'''

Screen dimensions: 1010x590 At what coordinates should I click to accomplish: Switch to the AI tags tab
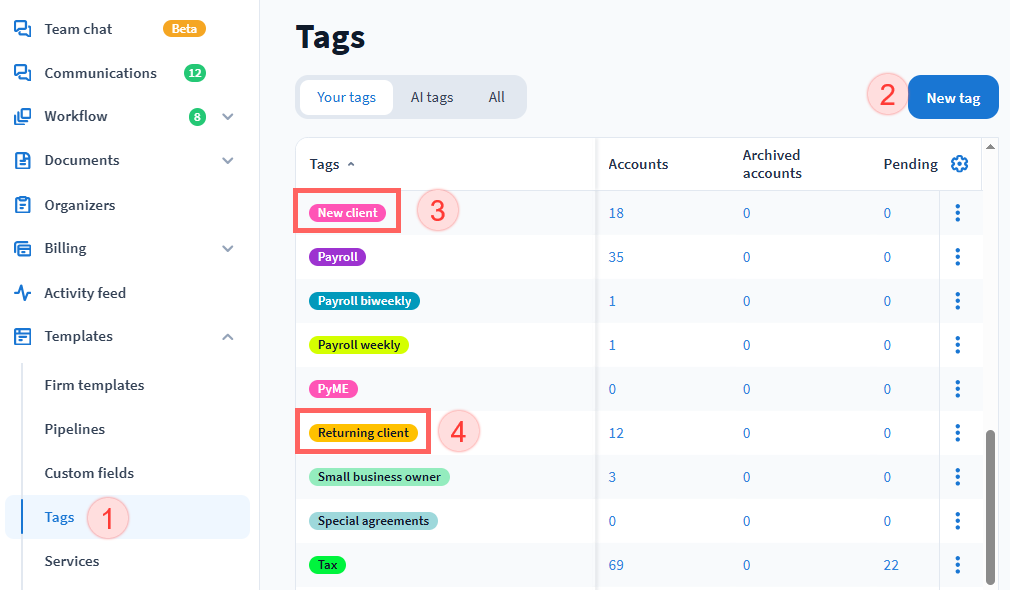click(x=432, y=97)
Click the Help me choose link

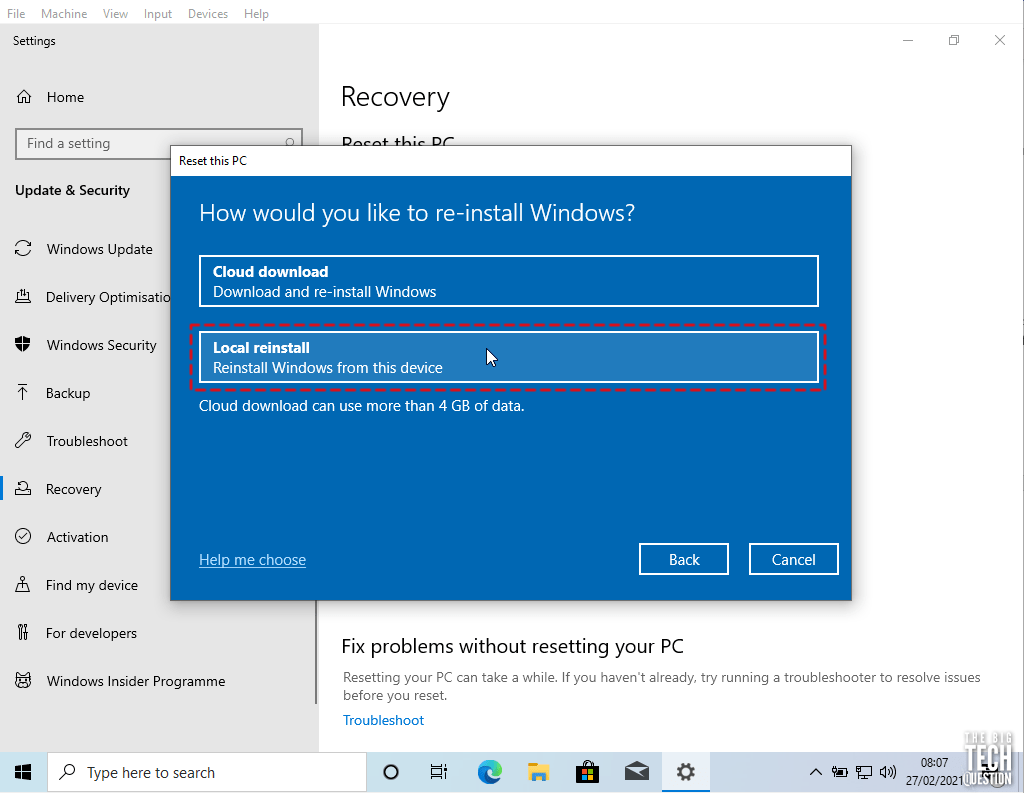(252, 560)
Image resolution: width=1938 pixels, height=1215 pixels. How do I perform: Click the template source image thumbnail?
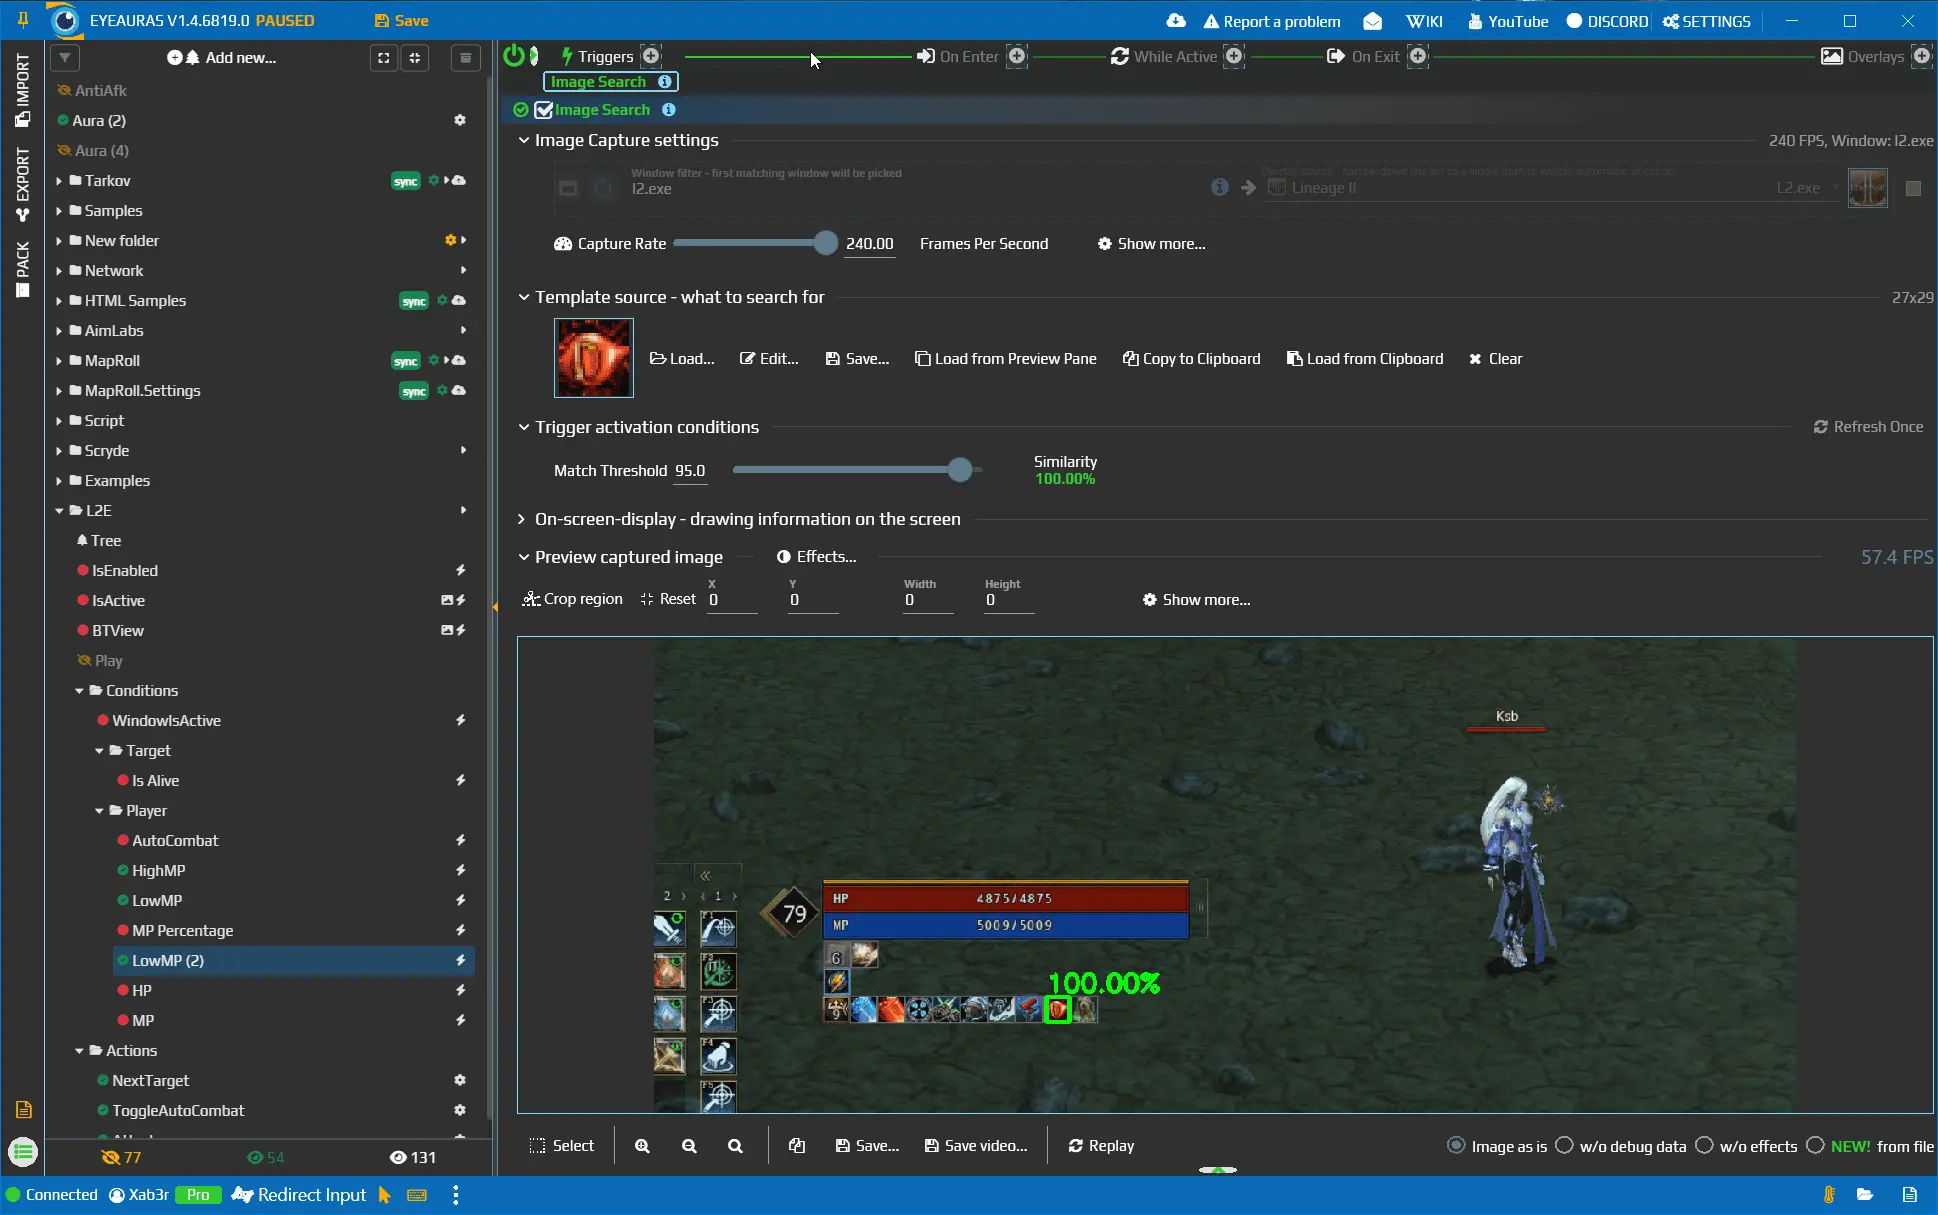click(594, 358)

'''

Can you copy the three items above word for word, omitting the pictures?

Screen dimensions: 1010x590 At what coordinates should I click to accomplish: Switch to the AI tags tab
click(x=432, y=97)
Click the Help me choose link

(252, 560)
Image resolution: width=1938 pixels, height=1215 pixels. How do I perform: Click the template source image thumbnail?
click(594, 358)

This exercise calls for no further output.